Whether on land or off-shore, the most senior supervisory position on a drilling rig is held by the rig manager, or “toolpusher.” The toolpusher retains total control of all operations, including the crew, equipment and overall production operations. As the company representative on location, the toolpusher bears the responsibility for drilling safety and rig efficiency. Toolpusher salaries depend on the employer, whether the rig is drilling on or off-shore, geographical location, the level of responsibility the tool pusher assumes and the years of education and experience the toolpusher brings to the job.
Salaries for a toolpusher vary greatly. Toolpushers working for small, independent, land-based drilling contractors often cover dual duties. Toolpushers may also function as main drillers on rigs. The United States Department of Labor, or BLS, reports that rotary drill operators working in the oil and gas extraction industry received an hourly wage of $27.28, or a weekly salary of $1,120 as of May 2008. Regarding differences in location, jobs in Alaska can pay up to twice the salary as the lower forty-eight states to Toolpushers.
Because drilling is a continuous process, the majority of toolpusher salaries are calculated and based on an 84-hour workweek, or 12 hours per day, 7 days per week. Most toolpushers working for major oil exploration companies are remote, working at offshore and international locations, requiring the them to leave home for long periods. Employment benefits typically include dental, vision, health and disability insurance, a 401(K) or pension plan, paid medical leave, holidays and vacation as well as travel pay, seniority bonuses and well completion bonuses. Uniforms, gloves, safety gear and all required equipment and supplies to do the toolpusher's job are normally provided by contractors or companies. Toolpushers are typically offered a 12-month renewable contract with a day rate of $450 onshore and $500 offshore.

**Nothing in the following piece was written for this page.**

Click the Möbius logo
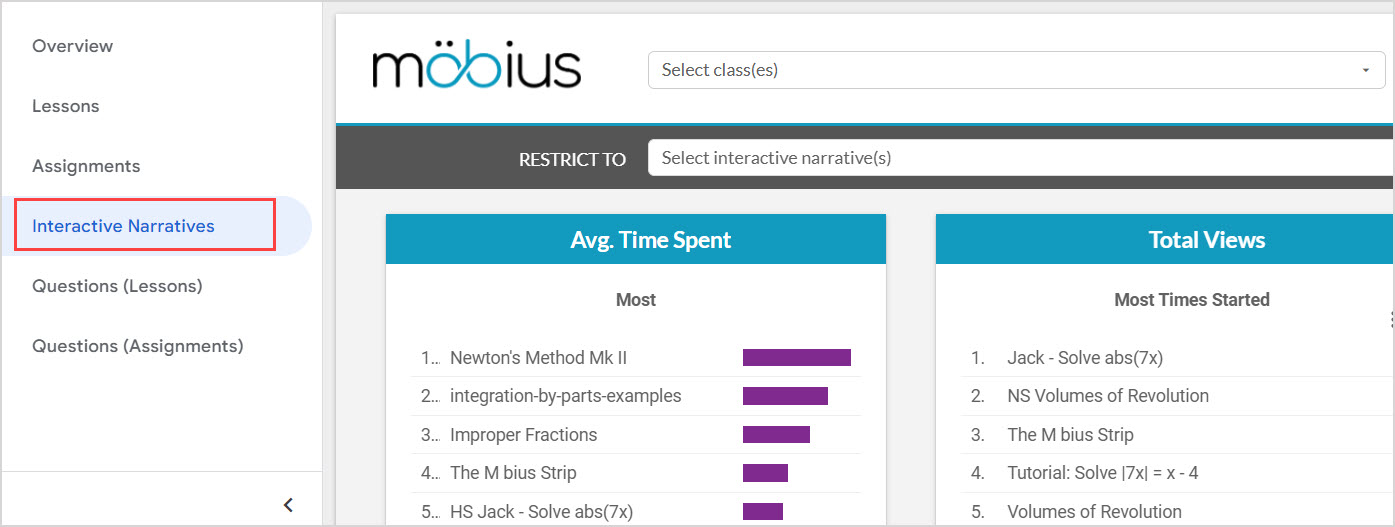 point(476,66)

Qualifications And Training
The majority of toolpushers are college graduates with a bachelor's or master's degrees in petroleum engineering, earth sciences or chemistry. They gain experience in the entire oil well drilling and completion process by working first as roustabouts or derrick hands, then progressing to head driller. Most toolpushers have several years of experience as a driller before progressing to head supervisor or toolpusher. Toolpushers should be physically fit, so they can lift heavy loads and perform manual labor. Although toolpusher are primarily the head supervisor, they often step in and demonstrate procedures or assist when additional physical help is required during drilling or the completion of an oil well. A toolpusher should have the agility to climb stairs, ladders, poles and scaffolding. Additionally, toolpushers should have excellent communication skills and aptitude with computers. Management skills and a close attention to detail are integral skills of a successful toolpusher.
Employment Opportunity Outlook
Newly-discovered oil and gas reserves in the U.S. have created an increased demand for experienced toolpushers. The United States Department of Labor predicts an 18 percent increase in employment opportunities for petroleum workers over the 2008-2018 decade. The United States Department of Labor classifies oil and gas extraction under the category of mining. The department reports there were around 717,000 salary and wage jobs in the mining industry in 2008. Approximately 161,6000 were in oil and gas extraction. Toolpusher jobs are concentrated in locations where large oil and gas reserves have been found. Accordingly, toolpushers are in high demand in Alaska, Louisiana, Texas, California, Oklahoma and North Dakota.